Appleが予定していた低価格版のVision Proのリリースは2027年以降に延期され、代わりに来年、新たにM5チップを搭載した現行モデルのアップデート版が投入される可能性が高まっている。

サプライチェーンの情報に精通するアナリスト、ミンチー・クオ氏の発言によると、Appleは単にコストを下げるだけではVision Proの成功に繋がらないと判断し、特定層向けの製品としての高価格帯を維持する戦略に切り替えたとされる。

この動きはMetaやGoogleといった競合がオープンプラットフォームで市場を広げる中、Appleがエコシステムを閉じたまま高品質志向を貫くことを示していると考えられる。クオ氏の見立てが正しければ、Vision Proは再び限られたユーザー層向けの高額商品となり、一般消費者が容易に手にすることが難しい製品としての立場を強めることになりそうだ。

Appleが選択した高価格帯維持の戦略とその背景

Appleは、当初予定していた低価格版のVision Proを延期し、2027年以降にリリースする計画にシフトしたとされる。この決定の背景には、単に低価格化だけではプロダクトの成功には繋がらないという経営判断がある。

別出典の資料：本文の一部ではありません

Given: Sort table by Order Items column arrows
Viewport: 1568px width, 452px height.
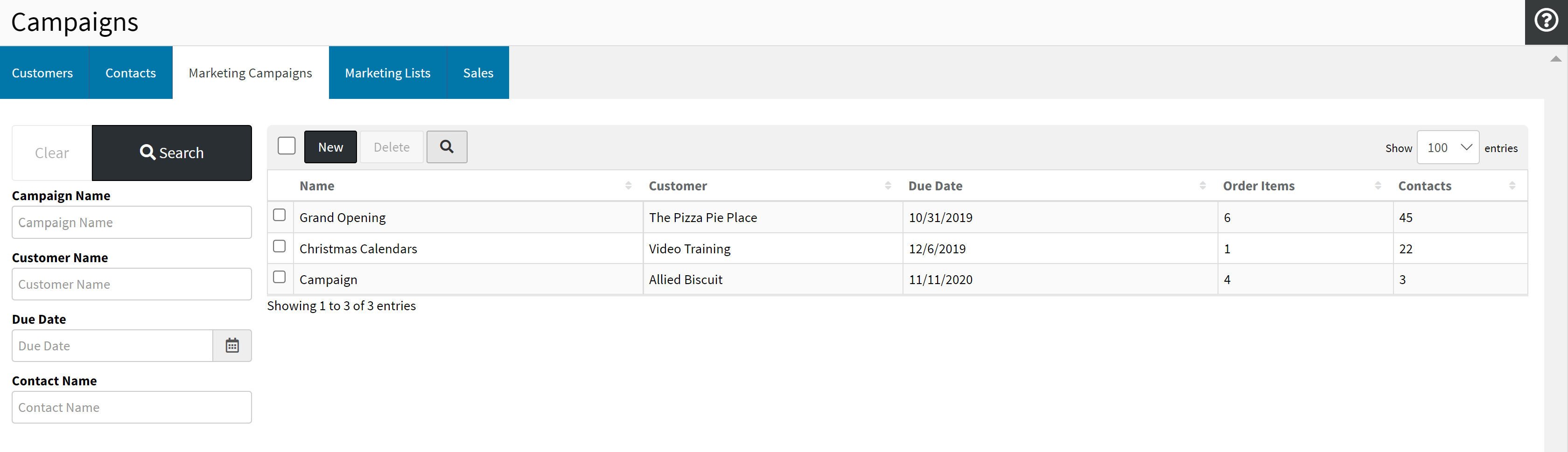Looking at the screenshot, I should (x=1378, y=186).
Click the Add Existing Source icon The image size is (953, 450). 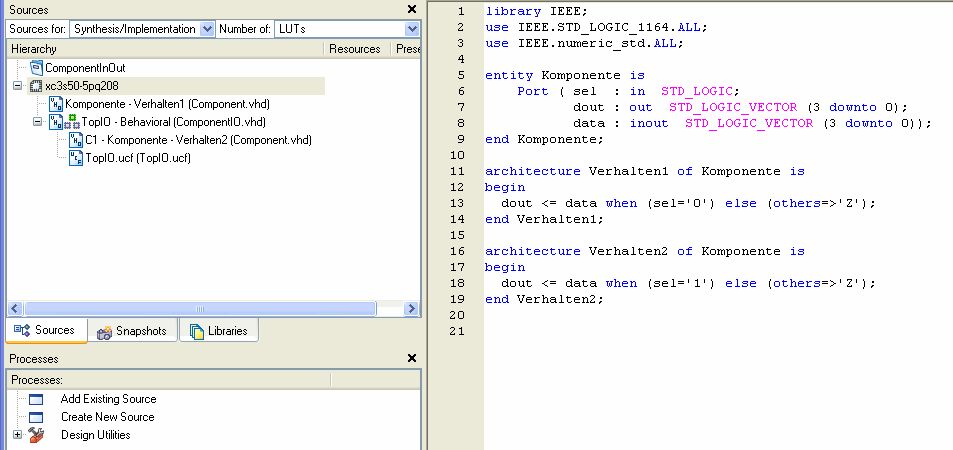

独立系技術アナリストのミンチー・クオ氏は、「成功するには価格以上の価値提供が重要」と述べ、Appleがただ価格を下げるだけでは消費者にとって魅力的な使用シーンを創出できないと指摘している。クオ氏の言及には、過去のHomePodとHomePod miniの市場展開が重ねられているが、同じ音楽再生デバイスでも、Appleは低価格版でメインストリームへの到達が叶わなかった。

AppleがVision Proの高価格戦略を堅持することにより、ヘッドセットのポジショニングも他社製品とは異なるものとなる可能性がある。クオ氏によれば、Appleは高品質と独自性を重視し、あえて価格を下げずに高価格帯のXR市場で存在感を示し続ける意図があるとみられる。

このようなアプローチは、結果として「早期導入層」として定義される顧客層に向けた製品としての位置づけを強固にすることとなり、一般消費者に普及するための大規模価格調整を回避することにつながるだろう。

MetaやGoogleとの競争環境がAppleのXR戦略に与える影響

AppleのVision Proが高価格帯に留まる一方、MetaやGoogleは、より低価格でオープンプラットフォームなXRデバイスを提供し、広範囲のユーザー層を狙っている。

Metaの最新の$300のデバイス「Quest 3S」はその代表例で、さらに同社はサードパーティのOEMと提携して「Horizon OS」を搭載した多様なデバイスを次々と市場に投入する構えである。この戦略は、Appleの独自エコシステムと対照的であり、オープンなプラットフォームによる広範な普及を目指していると考えられる。

また、Googleも自社の「Google Play」エコシステムにXRヘッドセットのサポートを加える計画を示唆しており、これにより噂されるSamsung/Google/Qualcommのヘッドセットも市場に登場する可能性がある。

こうした競争環境の中で、AppleのXRデバイスが高価格路線を維持することで、大規模普及を目指す他社製品とは異なる立ち位置に固定されると予測されるが、これがAppleの市場シェアにどのような影響を与えるかは注視する必要がある。

M5チップ搭載のVision Proリフレッシュモデルの期待と課題

クオ氏は「Appleが2025年に新たに発表する唯一のヘッドセットは、M5チップ搭載のVision Proのみだ」と述べており、現行モデルのハードウェアリフレッシュとしての役割が強まると考えられる。

このM5チップは、現行モデルの性能をさらに向上させる可能性が高く、特に処理速度や映像表示の滑らかさにおいて一段の進化が期待されている。これにより、ユーザーの体験が大幅に改善され、業務用や専門用途としての利用も視野に入るだろう。

ただし、アップグレードされたVision Proが、Metaや他の競合製品のようにユーザー層の拡大を目指したアプローチを取らない限り、需要の拡大に限界が生じるリスクもある。

クオ氏が言及したように、Appleが選択した高価格戦略が成功するには、特定の市場セグメントでの需要に対応する新たなユースケースや体験の創出が不可欠である。今後、AppleがM5チップ搭載モデルでどのようなアプローチを示すのかが、XR業界の将来を占う鍵となるだろう。